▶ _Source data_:

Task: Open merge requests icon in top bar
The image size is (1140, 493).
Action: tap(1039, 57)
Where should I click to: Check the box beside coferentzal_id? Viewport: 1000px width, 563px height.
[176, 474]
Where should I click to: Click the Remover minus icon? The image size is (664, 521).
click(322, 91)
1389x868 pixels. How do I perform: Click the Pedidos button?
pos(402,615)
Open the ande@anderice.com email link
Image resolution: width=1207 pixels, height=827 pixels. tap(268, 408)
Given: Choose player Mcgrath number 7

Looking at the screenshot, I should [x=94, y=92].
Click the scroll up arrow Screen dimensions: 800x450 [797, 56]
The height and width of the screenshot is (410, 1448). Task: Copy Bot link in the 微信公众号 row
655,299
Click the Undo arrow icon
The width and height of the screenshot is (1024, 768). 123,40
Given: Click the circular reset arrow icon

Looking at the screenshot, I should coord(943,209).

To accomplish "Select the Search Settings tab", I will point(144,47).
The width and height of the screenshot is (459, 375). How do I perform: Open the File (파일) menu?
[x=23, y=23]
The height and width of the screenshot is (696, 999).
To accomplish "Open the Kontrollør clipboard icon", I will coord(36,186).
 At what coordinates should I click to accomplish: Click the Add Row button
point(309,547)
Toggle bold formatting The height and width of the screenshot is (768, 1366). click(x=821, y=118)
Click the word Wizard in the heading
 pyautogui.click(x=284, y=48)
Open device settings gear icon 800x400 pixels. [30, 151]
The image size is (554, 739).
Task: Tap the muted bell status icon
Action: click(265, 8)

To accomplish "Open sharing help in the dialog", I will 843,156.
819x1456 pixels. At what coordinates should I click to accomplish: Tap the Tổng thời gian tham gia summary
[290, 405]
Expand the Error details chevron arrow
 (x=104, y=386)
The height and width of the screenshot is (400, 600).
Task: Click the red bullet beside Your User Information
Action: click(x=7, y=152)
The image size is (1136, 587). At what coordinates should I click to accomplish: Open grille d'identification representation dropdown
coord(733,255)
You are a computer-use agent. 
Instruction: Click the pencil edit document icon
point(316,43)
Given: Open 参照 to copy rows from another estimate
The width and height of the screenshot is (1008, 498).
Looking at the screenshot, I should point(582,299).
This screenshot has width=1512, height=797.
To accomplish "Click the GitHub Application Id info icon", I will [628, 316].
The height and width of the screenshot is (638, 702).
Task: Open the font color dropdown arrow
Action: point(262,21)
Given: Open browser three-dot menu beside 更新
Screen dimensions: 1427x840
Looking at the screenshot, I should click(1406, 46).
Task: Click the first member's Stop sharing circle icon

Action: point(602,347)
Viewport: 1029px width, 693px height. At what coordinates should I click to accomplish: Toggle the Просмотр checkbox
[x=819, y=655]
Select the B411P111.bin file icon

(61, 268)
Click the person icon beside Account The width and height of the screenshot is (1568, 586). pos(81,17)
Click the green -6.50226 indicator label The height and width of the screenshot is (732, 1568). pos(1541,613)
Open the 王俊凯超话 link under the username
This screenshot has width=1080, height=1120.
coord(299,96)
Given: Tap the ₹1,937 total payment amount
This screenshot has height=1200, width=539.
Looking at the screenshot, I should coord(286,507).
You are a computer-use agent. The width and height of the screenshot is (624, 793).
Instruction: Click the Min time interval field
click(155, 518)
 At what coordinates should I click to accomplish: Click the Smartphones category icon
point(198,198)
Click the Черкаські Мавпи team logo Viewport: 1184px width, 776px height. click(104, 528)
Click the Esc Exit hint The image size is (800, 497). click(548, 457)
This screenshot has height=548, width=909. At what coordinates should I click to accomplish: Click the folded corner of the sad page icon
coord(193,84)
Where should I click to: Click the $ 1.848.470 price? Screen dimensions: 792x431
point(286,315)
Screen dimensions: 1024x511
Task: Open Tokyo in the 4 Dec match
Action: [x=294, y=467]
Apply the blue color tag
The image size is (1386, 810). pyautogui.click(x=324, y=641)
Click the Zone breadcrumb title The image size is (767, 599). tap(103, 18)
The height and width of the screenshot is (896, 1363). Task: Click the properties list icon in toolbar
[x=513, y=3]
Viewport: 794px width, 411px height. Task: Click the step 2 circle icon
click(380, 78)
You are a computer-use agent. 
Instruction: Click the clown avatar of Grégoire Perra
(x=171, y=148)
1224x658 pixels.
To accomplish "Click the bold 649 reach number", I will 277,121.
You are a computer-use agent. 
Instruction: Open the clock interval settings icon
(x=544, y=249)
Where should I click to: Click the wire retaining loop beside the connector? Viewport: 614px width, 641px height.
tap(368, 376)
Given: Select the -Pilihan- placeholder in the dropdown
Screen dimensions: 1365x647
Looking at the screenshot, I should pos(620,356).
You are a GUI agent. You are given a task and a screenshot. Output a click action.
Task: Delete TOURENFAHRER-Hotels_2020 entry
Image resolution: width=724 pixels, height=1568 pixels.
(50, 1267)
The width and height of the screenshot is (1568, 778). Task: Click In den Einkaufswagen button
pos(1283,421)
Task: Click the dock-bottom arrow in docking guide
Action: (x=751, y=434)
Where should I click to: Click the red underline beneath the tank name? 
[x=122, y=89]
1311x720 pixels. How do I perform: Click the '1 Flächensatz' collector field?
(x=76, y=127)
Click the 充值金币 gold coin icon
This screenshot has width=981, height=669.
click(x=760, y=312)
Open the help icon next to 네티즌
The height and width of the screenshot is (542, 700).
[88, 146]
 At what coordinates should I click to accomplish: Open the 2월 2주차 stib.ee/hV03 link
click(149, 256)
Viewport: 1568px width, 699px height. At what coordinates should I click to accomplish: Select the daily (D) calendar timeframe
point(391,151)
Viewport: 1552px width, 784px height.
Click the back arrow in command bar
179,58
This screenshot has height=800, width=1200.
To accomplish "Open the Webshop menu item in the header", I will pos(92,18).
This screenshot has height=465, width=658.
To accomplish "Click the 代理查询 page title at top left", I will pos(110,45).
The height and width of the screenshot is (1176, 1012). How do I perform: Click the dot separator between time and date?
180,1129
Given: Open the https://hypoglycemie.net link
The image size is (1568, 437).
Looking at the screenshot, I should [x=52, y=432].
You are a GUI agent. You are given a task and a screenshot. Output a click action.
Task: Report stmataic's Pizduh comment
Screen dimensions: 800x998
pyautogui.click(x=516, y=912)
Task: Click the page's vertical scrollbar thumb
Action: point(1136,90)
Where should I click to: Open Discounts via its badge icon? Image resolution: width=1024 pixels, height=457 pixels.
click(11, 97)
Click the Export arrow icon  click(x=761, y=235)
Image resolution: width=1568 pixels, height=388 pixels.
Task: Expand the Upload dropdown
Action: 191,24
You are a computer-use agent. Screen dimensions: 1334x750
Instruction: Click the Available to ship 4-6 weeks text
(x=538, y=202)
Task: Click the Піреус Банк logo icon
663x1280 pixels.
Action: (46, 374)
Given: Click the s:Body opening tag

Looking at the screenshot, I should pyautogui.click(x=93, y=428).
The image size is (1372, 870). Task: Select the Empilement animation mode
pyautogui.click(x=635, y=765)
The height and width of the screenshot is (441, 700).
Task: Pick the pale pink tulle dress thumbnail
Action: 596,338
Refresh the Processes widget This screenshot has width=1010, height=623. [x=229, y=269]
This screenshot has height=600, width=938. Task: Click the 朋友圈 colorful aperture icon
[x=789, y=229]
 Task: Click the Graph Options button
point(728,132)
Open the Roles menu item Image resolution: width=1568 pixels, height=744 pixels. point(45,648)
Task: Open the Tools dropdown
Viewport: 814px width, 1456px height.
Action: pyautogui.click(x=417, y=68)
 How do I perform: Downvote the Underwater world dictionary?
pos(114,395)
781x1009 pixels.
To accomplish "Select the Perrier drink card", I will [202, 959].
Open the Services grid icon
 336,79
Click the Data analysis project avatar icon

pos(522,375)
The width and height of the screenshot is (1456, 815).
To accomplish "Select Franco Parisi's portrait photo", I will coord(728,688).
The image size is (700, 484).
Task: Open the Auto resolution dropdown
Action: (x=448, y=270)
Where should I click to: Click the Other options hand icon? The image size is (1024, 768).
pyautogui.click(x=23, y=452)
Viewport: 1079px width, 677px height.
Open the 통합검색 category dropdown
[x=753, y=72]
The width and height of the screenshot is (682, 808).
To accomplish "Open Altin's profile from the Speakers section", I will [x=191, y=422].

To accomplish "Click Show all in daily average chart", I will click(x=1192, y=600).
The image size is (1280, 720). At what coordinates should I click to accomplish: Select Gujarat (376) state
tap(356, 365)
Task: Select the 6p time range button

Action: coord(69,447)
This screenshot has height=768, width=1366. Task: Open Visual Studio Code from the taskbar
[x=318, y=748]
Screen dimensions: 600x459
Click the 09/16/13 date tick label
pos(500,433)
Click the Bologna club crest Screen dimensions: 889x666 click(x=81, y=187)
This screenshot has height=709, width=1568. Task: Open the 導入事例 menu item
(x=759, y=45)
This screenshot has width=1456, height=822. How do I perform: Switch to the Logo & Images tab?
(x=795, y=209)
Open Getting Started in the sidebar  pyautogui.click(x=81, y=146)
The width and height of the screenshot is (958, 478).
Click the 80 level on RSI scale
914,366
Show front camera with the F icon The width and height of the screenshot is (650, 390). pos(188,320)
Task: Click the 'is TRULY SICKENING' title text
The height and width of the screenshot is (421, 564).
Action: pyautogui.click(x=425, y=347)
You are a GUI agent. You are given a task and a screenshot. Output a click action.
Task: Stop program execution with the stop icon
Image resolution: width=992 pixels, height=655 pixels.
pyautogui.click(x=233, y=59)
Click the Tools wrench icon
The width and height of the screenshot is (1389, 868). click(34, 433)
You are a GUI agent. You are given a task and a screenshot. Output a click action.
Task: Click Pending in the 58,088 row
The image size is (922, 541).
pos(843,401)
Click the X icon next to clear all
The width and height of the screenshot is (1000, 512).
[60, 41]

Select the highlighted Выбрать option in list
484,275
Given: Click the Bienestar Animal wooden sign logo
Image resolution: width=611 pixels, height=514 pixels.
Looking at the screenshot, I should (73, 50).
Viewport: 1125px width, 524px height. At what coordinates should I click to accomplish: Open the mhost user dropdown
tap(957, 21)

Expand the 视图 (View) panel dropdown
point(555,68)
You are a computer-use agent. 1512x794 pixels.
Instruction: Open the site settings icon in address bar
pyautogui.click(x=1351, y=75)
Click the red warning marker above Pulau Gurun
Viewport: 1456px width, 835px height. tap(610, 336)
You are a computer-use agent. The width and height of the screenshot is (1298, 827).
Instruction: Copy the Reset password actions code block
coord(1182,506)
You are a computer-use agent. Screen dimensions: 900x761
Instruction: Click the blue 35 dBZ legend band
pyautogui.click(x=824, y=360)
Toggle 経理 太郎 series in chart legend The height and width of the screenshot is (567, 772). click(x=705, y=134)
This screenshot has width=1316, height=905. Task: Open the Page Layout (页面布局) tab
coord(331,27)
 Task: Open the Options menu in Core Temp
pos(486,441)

▶ _What is expected_: Please make an exact copy of the lines above from the line with "The width and height of the screenshot is (459, 375)." through the line with "This screenshot has width=1512, height=797.", both ends included.

▶ _Your response_:
The width and height of the screenshot is (459, 375). How do I perform: Open the File (파일) menu?
[x=23, y=23]
The height and width of the screenshot is (696, 999).
To accomplish "Open the Kontrollør clipboard icon", I will coord(36,186).
 At what coordinates should I click to accomplish: Click the Add Row button
point(309,547)
Toggle bold formatting The height and width of the screenshot is (768, 1366). click(x=821, y=118)
Click the word Wizard in the heading
 pyautogui.click(x=284, y=48)
Open device settings gear icon 800x400 pixels. [30, 151]
The image size is (554, 739).
Task: Tap the muted bell status icon
Action: click(265, 8)

To accomplish "Open sharing help in the dialog", I will 843,156.
819x1456 pixels. At what coordinates should I click to accomplish: Tap the Tổng thời gian tham gia summary
[290, 405]
Expand the Error details chevron arrow
 (x=104, y=386)
The height and width of the screenshot is (400, 600).
Task: Click the red bullet beside Your User Information
Action: click(x=7, y=152)
The image size is (1136, 587). At what coordinates should I click to accomplish: Open grille d'identification representation dropdown
coord(733,255)
You are a computer-use agent. 
Instruction: Click the pencil edit document icon
point(316,43)
Given: Open 参照 to copy rows from another estimate
The width and height of the screenshot is (1008, 498).
Looking at the screenshot, I should point(582,299).
This screenshot has width=1512, height=797.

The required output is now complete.